La Traversée rentre dans la donnée d’Ourika ou du Lépreux, c’est-à-dire dans le roman par infirmité. Il s’agit d’un jeune bossu qui a des instincts chevaleresques, des velléités oratoires, qui a surtout des besoins de tendresse et qui souffre de ne pouvoir se faire aimer. Toute la première partie de l’histoire est aussi vraie que touchante et délicate ; je hasarderai une seule critique sur la fin. Le petit bossu, dans une traversée qu’il fait aux États-Unis d’Amérique, parvient à se faire remarquer par ses soins auprès d’un passager malade et de sa jeune femme qui va devenir veuve.

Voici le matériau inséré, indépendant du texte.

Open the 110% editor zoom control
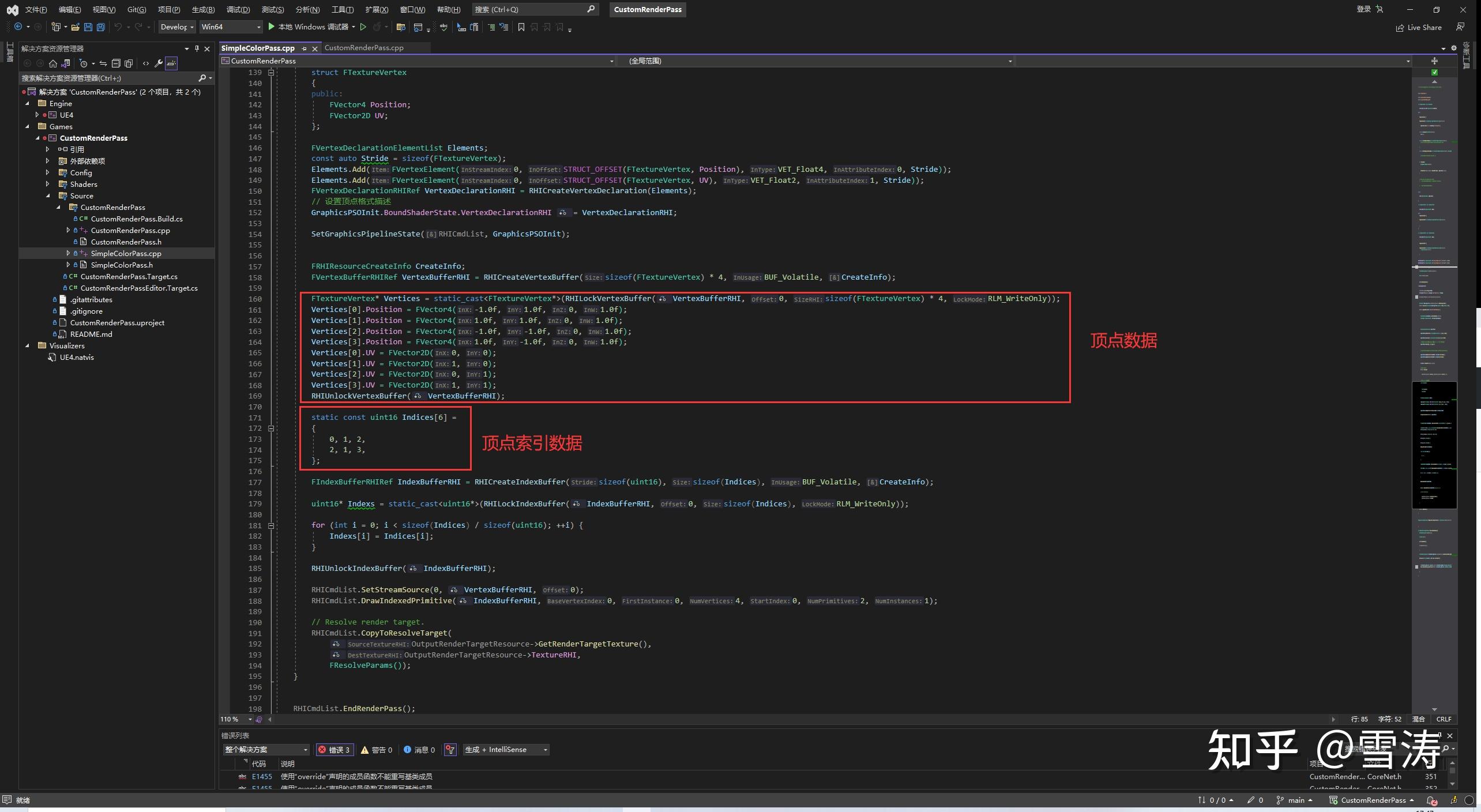[x=234, y=719]
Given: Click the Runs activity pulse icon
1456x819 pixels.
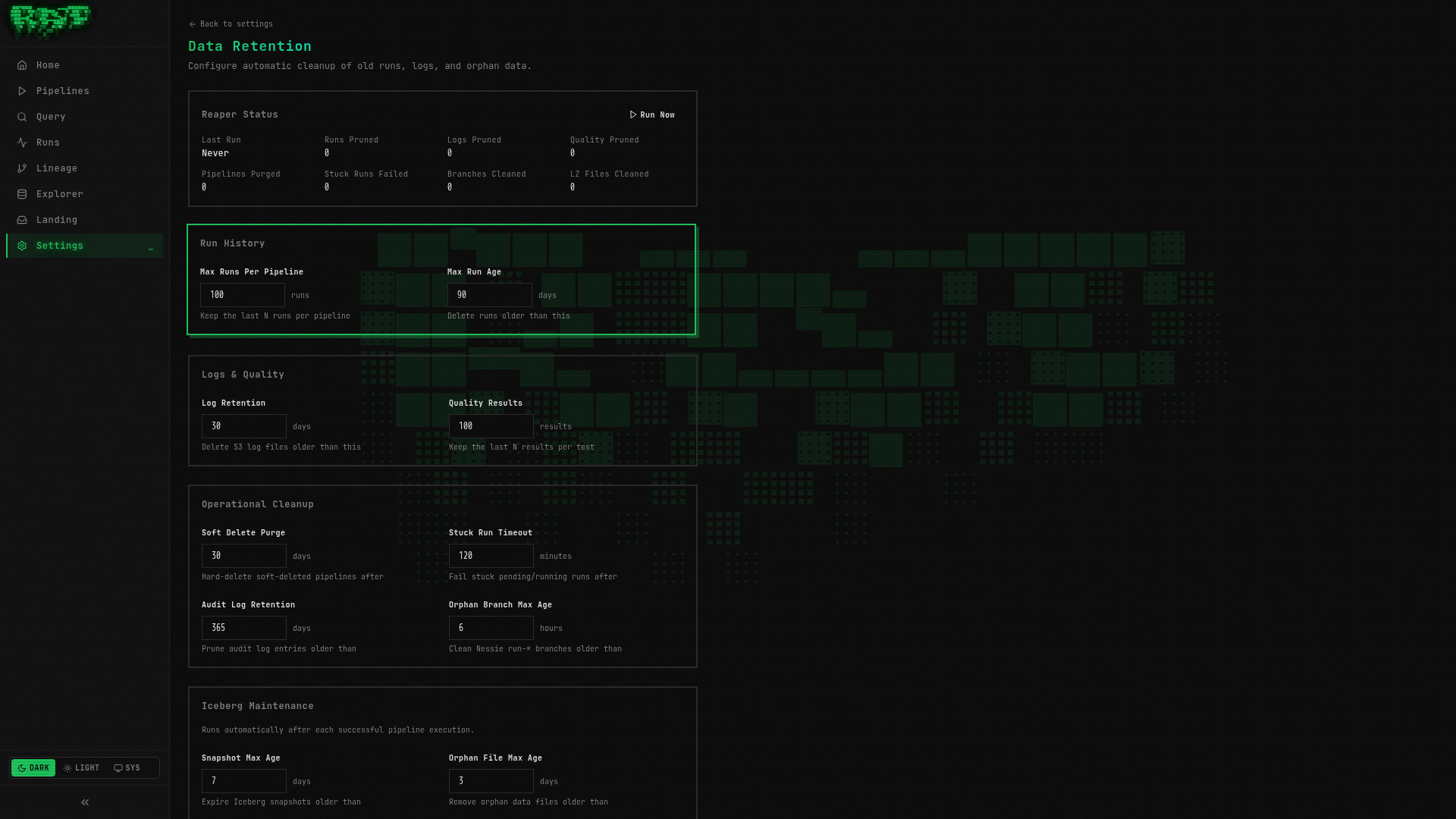Looking at the screenshot, I should tap(22, 143).
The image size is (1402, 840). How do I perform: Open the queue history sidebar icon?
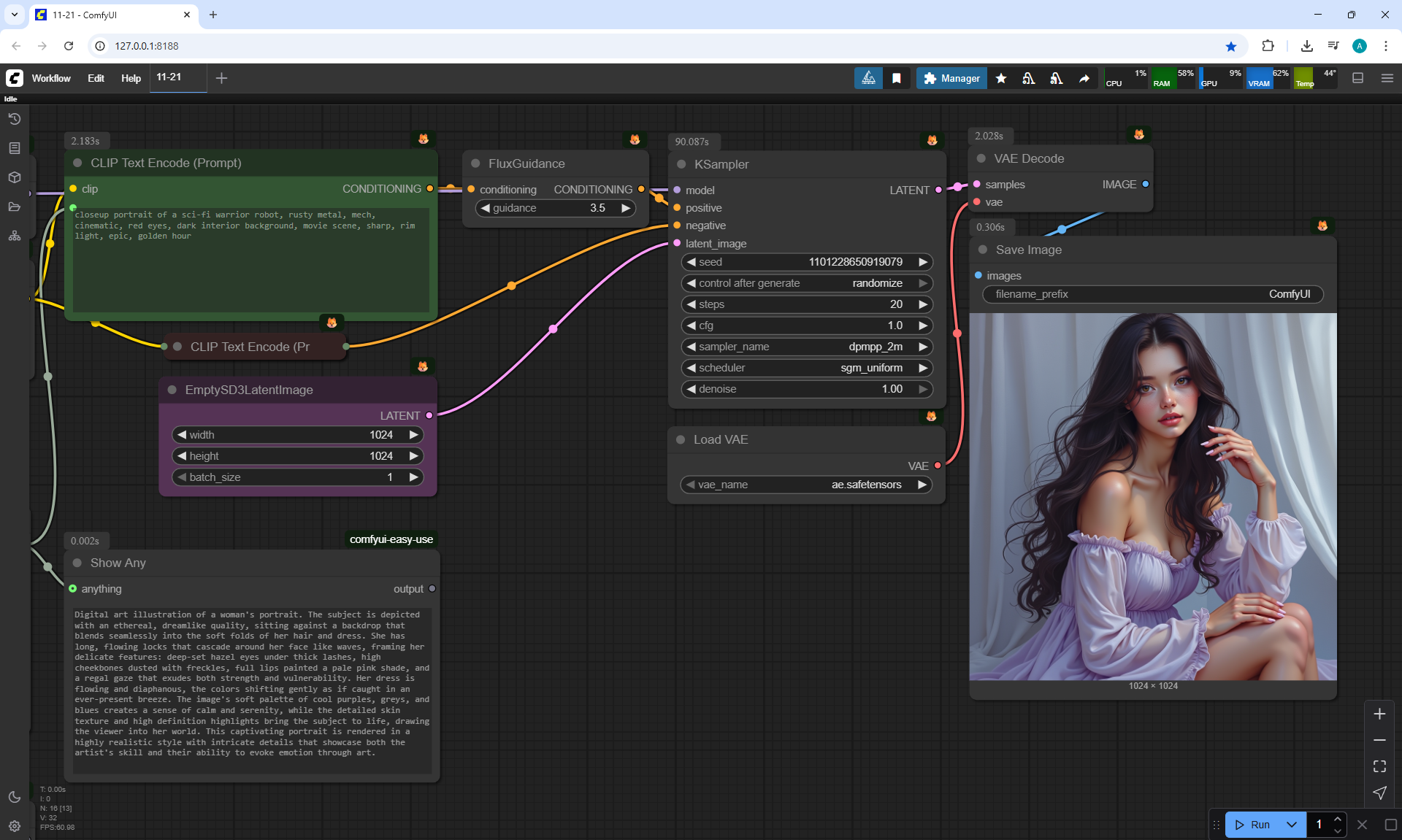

Arrivé à terre, il continue de les assister. La femme reste sans protecteur ; il l’épouse, il devient père, il est heureux ; il écrit à son ami de Suisse, confident de ses anciennes douleurs : « Envoyez-moi donc vos bossus, nous leur trouverons femmes… » Ceci me choque. Ce jeune homme, même guéri de ses regrets, même heureux, ne devrait jamais, ce me semble, plaisanter de la sorte. Il a l’ame fière, chevaleresque. Or, les ames fières, on l’a justement remarqué, aiment encore moins l’amour et son bonheur, pour ce qu’elles y trouvent que pour ce qu’elles y portent ; et l’infirmité inévitable qu’il y porte, et qui l’a humilié si long-temps, devrait lui coûter à rappeler, à nommer, — à moins pourtant qu’il ne soit devenu tout à fait américain, ce qui est très possible, mais ce qui n’en serait pas plus aimable.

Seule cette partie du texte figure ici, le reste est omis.